Part of a new six-volume series of the best in classic horror, selected by Academy Award-winning director of The Shape of Water Guillermo del Toro
Filmmaker and longtime horror literature fan Guillermo del Toro serves as the curator for the Penguin Horror series, a new collection of classic tales and poems by masters of the genre. Included here are some of del Toro's favorites, from Mary Shelley's Frankenstein and Ray Russell's short story "Sardonicus," considered by Stephen King to be "perhaps the finest example of the modern Gothic ever written," to Shirley Jackson's The Haunting of Hill House and stories by Ray Bradbury, Joyce Carol Oates, Ted Klein, and Robert E. Howard. Featuring original cover art by Penguin Art Director Paul Buckley, these stunningly creepy deluxe hardcovers will be perfect additions to the shelves of horror, sci-fi, fantasy, and paranormal aficionados everywhere.
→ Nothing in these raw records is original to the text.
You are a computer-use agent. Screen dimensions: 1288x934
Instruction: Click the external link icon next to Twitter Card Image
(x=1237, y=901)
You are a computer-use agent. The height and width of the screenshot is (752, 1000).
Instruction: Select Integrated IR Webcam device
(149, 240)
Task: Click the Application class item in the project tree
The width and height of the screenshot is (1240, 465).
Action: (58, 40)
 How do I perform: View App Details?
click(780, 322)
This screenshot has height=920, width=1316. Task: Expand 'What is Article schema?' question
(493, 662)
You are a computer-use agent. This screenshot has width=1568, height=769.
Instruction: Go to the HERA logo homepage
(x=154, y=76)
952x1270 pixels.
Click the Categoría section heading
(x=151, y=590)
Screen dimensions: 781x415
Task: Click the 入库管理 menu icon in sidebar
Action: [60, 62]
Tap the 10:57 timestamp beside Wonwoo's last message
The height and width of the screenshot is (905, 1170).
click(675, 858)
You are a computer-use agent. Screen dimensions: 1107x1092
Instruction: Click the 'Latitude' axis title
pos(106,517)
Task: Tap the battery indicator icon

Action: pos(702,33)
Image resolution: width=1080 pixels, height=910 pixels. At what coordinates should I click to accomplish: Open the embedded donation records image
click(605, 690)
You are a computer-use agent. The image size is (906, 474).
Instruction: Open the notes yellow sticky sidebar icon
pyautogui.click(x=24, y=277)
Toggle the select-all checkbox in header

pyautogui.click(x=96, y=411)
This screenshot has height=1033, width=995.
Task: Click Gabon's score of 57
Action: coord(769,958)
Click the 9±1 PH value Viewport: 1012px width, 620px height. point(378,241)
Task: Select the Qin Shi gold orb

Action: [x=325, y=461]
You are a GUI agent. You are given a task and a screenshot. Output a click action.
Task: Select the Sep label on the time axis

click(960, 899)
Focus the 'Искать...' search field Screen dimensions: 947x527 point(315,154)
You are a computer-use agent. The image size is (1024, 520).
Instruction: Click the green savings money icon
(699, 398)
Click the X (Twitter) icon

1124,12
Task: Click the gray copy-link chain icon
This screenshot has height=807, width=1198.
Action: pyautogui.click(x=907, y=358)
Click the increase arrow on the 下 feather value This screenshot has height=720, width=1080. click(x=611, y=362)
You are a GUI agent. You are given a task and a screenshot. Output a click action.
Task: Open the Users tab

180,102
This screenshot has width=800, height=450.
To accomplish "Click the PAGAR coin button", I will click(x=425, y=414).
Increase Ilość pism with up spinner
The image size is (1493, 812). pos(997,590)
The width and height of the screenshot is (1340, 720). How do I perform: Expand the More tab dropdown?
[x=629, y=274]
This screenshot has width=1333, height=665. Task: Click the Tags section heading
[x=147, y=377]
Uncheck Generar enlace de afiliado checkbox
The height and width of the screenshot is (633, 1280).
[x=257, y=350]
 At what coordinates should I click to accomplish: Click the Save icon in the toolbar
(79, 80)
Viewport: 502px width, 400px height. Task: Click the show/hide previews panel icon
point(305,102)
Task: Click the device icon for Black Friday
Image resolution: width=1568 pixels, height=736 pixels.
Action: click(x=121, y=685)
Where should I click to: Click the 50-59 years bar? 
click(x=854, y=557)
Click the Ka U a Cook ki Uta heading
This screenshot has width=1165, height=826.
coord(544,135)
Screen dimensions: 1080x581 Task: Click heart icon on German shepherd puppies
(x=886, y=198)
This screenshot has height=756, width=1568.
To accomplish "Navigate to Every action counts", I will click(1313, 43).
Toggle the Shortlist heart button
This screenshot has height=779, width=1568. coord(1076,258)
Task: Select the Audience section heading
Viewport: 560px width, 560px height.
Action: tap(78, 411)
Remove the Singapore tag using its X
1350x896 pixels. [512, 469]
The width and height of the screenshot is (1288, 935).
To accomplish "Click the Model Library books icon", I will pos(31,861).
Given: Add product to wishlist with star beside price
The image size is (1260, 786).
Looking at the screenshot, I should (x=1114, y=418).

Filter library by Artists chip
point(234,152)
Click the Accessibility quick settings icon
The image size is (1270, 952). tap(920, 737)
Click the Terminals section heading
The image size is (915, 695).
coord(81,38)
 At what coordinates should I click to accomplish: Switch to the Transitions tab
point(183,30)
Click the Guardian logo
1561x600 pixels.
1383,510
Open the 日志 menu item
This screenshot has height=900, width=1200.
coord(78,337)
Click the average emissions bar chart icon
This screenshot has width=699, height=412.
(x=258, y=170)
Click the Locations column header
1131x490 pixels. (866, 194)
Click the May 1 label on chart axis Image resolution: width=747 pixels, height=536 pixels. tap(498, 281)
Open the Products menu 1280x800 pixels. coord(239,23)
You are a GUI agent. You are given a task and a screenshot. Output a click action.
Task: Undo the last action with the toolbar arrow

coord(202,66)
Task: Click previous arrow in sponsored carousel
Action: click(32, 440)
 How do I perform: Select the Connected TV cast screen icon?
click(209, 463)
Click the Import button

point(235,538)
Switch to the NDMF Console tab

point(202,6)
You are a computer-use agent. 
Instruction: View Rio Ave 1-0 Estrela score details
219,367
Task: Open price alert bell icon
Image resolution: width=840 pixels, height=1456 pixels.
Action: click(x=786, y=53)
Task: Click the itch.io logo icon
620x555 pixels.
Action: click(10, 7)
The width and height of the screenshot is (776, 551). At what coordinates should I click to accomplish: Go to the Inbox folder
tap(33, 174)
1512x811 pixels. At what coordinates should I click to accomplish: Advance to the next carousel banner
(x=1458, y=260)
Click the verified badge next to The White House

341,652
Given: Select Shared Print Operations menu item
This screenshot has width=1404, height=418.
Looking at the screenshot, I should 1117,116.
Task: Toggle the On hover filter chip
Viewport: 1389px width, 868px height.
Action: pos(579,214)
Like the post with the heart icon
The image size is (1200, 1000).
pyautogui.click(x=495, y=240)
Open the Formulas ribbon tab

The Thing on the Doorstep and Other Weird Stories
Howard Phillips Lovecraft's unique contribution to American literature was a melding of traditional supernaturalism (derived chiefly from Edgar Allan Poe) with the genre of science fiction that emerged in the early 1920s. The Thing on the Doorstep and Other Weird Stories brings together a dozen of the master's tales-from his early short stories "Under the Pyramids" (originally ghostwritten for Harry Houdini) and "The Music of Erich Zann" (which Lovecraft ranked second among his own favorites) through his more fully developed works, "The Dunwich Horror," "The Case of Charles Dexter Ward," and "At the Mountains of Madness." The book presents the definitive corrected texts of these works, along with Lovecraft critic and biographer S. T. Joshi's illuminating introduction and notes to each story.
Born in Providence, Rhode Island in 1890, Lovecraft was self-educated and lived in his birthplace all his life, working as a freelance writer, journalist, and ghostwriter. His best work - including some sixty or so short stories - was published from 1923 onwards in the pulp magazine Weird Tales. He died in 1937, in poverty and virtually unknown; today he is recognised as one of the great masters of horror fiction.